President Joe Biden, Vice President Kamala Harris, and Senate Majority Leader Chuck Schumer meet with Democratic senators to discuss efforts to pass coronavirus relief legislation at the White House in Washington, D.C., February 3, 2021. (Tom Brenner/Reuters)
The Senate voted 51-50 to approve a budget resolution early Friday morning to fast track the passage of President Biden’s $1.9 trillion COVID relief plan without the need for Republican support.
After almost 15 hours of “vote-a-rama,” in which any senator had the ability to file an amendment to the resolution, Democrats voted to move forward with budget reconciliation, allowing them to pass Biden’s plan with a simple majority vote rather than the 60-vote threshold required for most legislation to pass.
After the House approves the Senate’s changes, 25 committees across both chambers will work to draft the legislation for Biden’s plan, which will send a $1,400 direct payment to Americans, increase the weekly federal unemployment benefit to $400 through September. It will increase the federal minimum wage to $15 an hour and send billions of dollars in aid to states, communities and schools.

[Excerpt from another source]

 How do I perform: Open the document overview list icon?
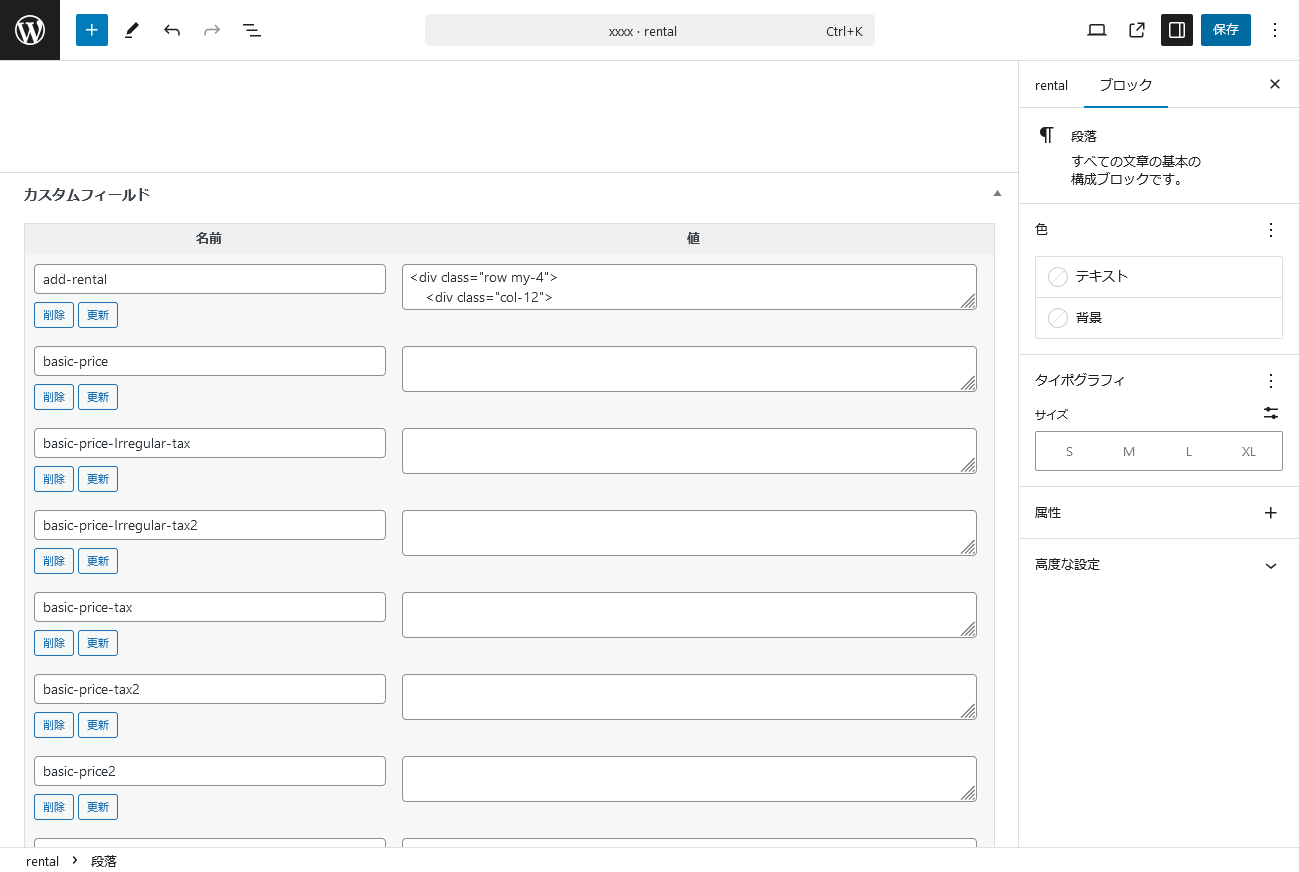[x=252, y=30]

Republicans have argued that Democrats are turning their backs on promises to reach across the aisle and find compromise in moving to use budget reconciliation. Democrats have responded by arguing that the urgency of the situation requires fast action. A number of unemployment and other pandemic aid provisions from the last relief bill are set to expire on March 14.

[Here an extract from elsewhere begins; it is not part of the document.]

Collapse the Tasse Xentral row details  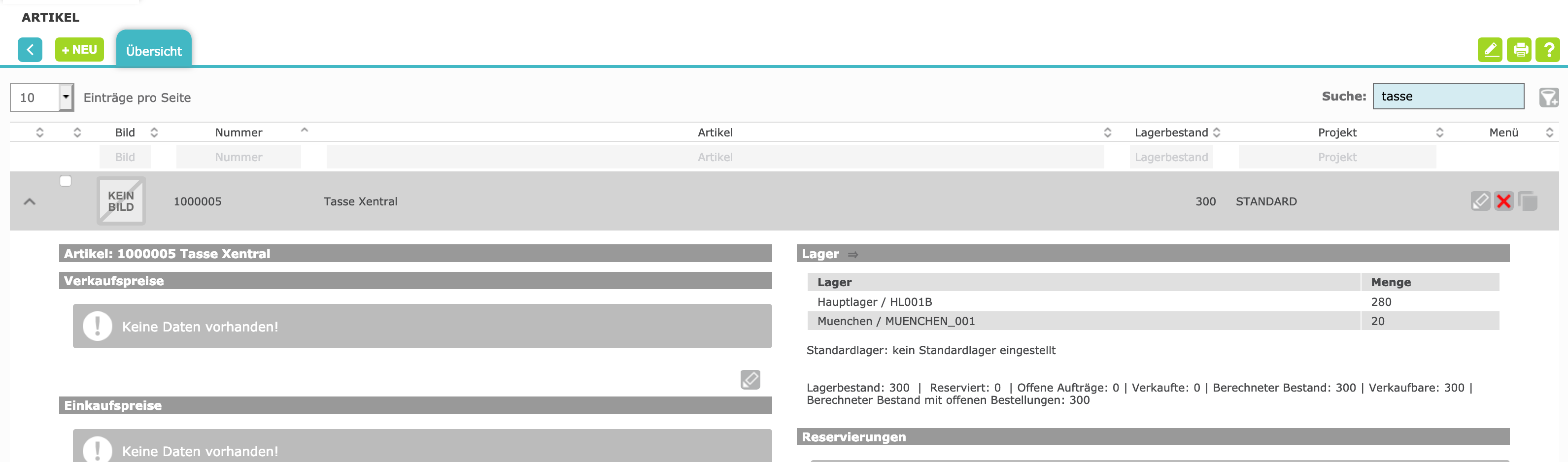click(x=29, y=201)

“The new President talks a lot about unity, but his White House staff and congressional leadership are working from the opposite playbook,” Senate Minority Leader Mitch McConnell (R., Ky.), said of the budget reconciliation process earlier this week. “We’ll be discussing the facts… Senate Republicans will be ready and waiting with a host of amendments to improve the rushed procedural step that’s being jammed through.”
He continued: “We’ll be getting senators on the record about whether taxpayers should fund checks for illegal immigrants… whether Democrats should raise taxes on small businesses in the midst of this historic crisis… and whether generous federal funding should pour into school districts where the unions refuse to let schools open. And this is just a small taste.”
The Senate session began at 2:30 p.m. on Thursday and ran until 5:30 a.m. on Friday.
Democrats stopped amendments that would ban the cancellation of border wall contracts and keep federal funds from schools that don’t reopen even after teachers are vaccinated. They also defeated an amendment that would have prohibited a carbon tax.
Republicans pushed back on Democrats’ $15 minimum wage hike, adopting an amendment from Senator Joni Ernst (R., Iowa) that would prohibit the $15 minimum wage boost during the pandemic.
Senate Budget Chair Bernie Sanders (I., Vt.) said he would support the amendment, though he noted that his plan to raise the minimum wage would do so over five years, not immediately.
A number of measures passed with bipartisan support, including messaging amendments to support the Keystone XL pipeline, to keep the U.S. embassy in Jerusalem, to aid the hospitality and entertainment industries during the pandemic, and to prohibit federal agencies from banning fracking.
Almost every senator approved an amendment to ensure $1,400 stimulus checks would not go to “upper-income taxpayers.”
Other amendments that received bipartisan support included a focus on making sure illegal immigrants don’t receive stimulus checks, helping restaurants during the pandemic, raising public awareness about vaccine administration, helping rural hospitals, and not raising taxes on small businesses during the pandemic.
Democrats later stripped out three bipartisan amendments: one preventing checks from going to illegal immigrants and others expressing support for fracking and the Keystone XL pipeline.